Interruption is All You Need: Reducing LLM Hallucination through Parallel Reasoning Diversity

A couple weeks ago, I participated in the Mercor x Etched x Cognition Hackathon. The theme of the hackathon was "inference-time compute"— and this is what I worked on for 24 hours, with some added rigor, visualizations, and analysis.

You can view the original work here and the code here— my contribution is the hallucinations section for both.

Thanks to Allison Lim and Vijay Kumaravelrajan ( alphabetical order) for helping me edit this!
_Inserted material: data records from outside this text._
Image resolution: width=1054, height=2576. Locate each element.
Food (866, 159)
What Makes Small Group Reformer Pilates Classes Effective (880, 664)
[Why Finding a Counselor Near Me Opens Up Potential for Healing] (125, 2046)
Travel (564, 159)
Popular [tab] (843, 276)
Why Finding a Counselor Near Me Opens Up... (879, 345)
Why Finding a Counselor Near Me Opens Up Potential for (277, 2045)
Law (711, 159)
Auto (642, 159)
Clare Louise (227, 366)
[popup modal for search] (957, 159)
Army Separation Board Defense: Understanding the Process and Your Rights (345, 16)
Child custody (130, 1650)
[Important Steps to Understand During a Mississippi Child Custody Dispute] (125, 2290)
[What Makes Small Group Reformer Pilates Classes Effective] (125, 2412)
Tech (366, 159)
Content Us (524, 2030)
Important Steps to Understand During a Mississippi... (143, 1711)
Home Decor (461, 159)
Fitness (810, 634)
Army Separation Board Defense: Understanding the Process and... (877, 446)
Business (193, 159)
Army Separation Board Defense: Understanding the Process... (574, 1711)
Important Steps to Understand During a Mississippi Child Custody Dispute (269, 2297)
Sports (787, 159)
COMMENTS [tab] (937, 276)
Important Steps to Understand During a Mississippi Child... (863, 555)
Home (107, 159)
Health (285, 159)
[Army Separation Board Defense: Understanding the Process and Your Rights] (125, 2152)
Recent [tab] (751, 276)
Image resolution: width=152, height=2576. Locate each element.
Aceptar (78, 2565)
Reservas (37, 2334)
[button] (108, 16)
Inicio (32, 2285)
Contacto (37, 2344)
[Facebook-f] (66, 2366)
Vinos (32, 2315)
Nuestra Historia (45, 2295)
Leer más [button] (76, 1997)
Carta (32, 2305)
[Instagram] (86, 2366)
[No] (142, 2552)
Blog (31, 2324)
TL;DR: We can scale inference-time compute to gain signal for model uncertainty by injecting an interruption token, "No, but" at varying positions in a model's chain of thought. Sampling in parallel and measuring diversity of the reasoning traces allows us to then determine when a model should refuse to answer a question— that is, acknowledge it doesn't have the knowledge to accurately respond. We demonstrate improved refusal rates on questions a model would typically get wrong, while preserving accuracy on attempted questions, though there exists a minor trade-off where accuracy slightly drops as refusal rates increase. We find this work promising for LLM applications where false negatives and positives are high-risk.

Introduction
Method
Experiment Details
Results
Next Steps and Conclusion

Introduction

Reasoning models are all the rage these days — "thinking" longer lends itself to significant improvements in domains from coding to math for LLMs. Whether extracted through reinforcement learning or supervised fine tuning of other reasoning traces, this behavior has presented itself as one of the ways to exploit the third scaling axis of LLM performance — inference-time compute (the other two being pre-training and post-training).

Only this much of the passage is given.